Stratifying no-show patients into multiple risk groups via a holistic data analytics-based framework

Document Type


Publication Date


Journal / Book Title

Decision Support Systems


Accurate prediction of no-show patients plays a crucial role as it enables researchers to increase the efficiency of their scheduling systems. The purpose of the current study is to formulate a novel hybrid data mining-based methodology to a) accurately predict the no-show patients, b) build a parsimonious model by employing a comprehensive variable selection procedure, c) build a model that does not suffer due to data imbalance, and d) provide healthcare agencies with a patient-specific risk level.
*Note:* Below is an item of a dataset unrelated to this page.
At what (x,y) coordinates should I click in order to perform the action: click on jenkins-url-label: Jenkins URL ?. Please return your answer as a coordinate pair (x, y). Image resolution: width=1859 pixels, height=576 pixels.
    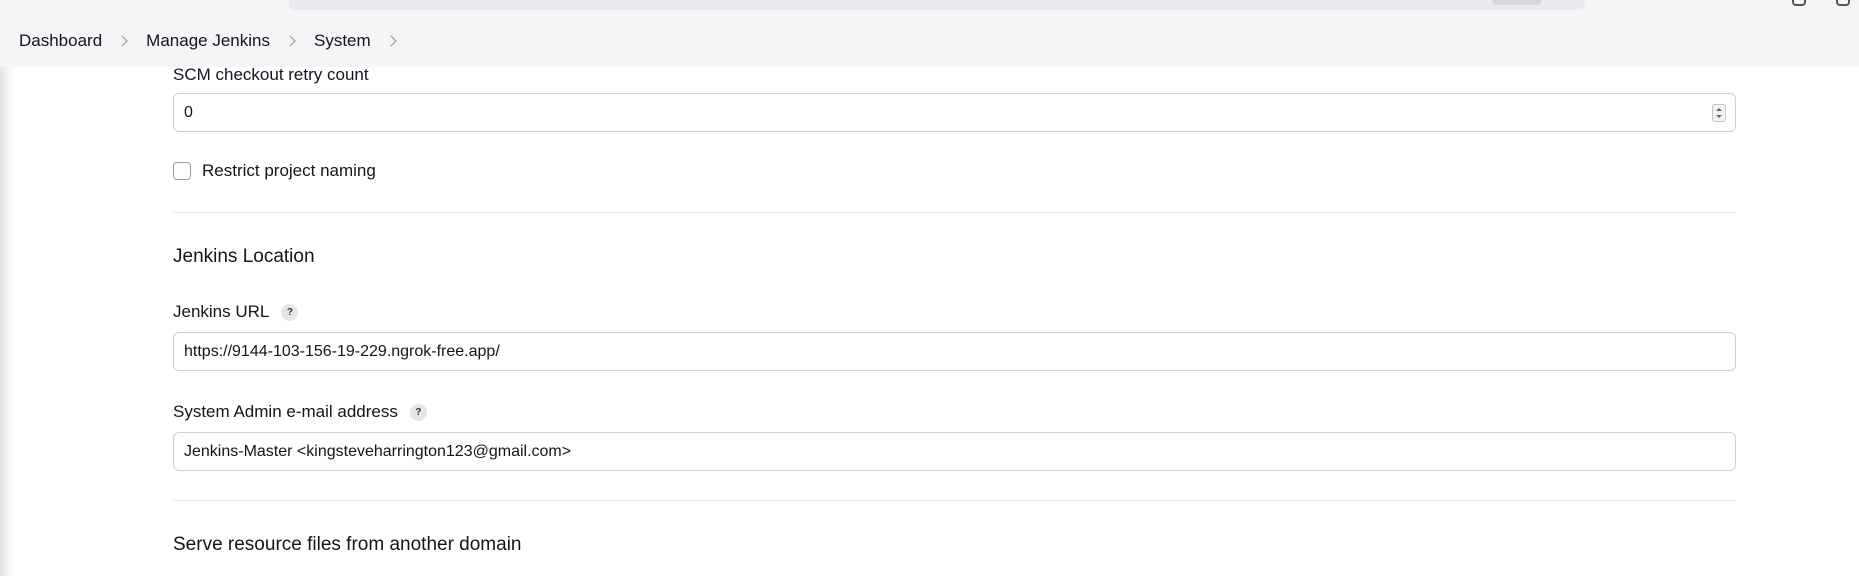
    Looking at the image, I should click on (236, 312).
Our study suggests that an Artificial Neural Network (ANN) model should be employed as a classification algorithm in predicting patient no-shows by using the variable set that is commonly selected by a Genetic Algorithm (GA) and Simulated Annealing (SA). In addition, we used Random Under Sampling (RUS) to improve the performance of the model in predicting the minority group (no-show) patients. The patient-specific risk scores were justified by applying a threshold sensitivity analysis. Also, the web-based decision support tool that can be adopted by clinics is developed. The clinics can incorporate their own intuition/incentive to make the final decision on the cases where the model is not confident enough (i.e. when the estimated probabilities fall near the decision boundary). These insights enable health care professionals to improve clinic utilization and patient outcomes.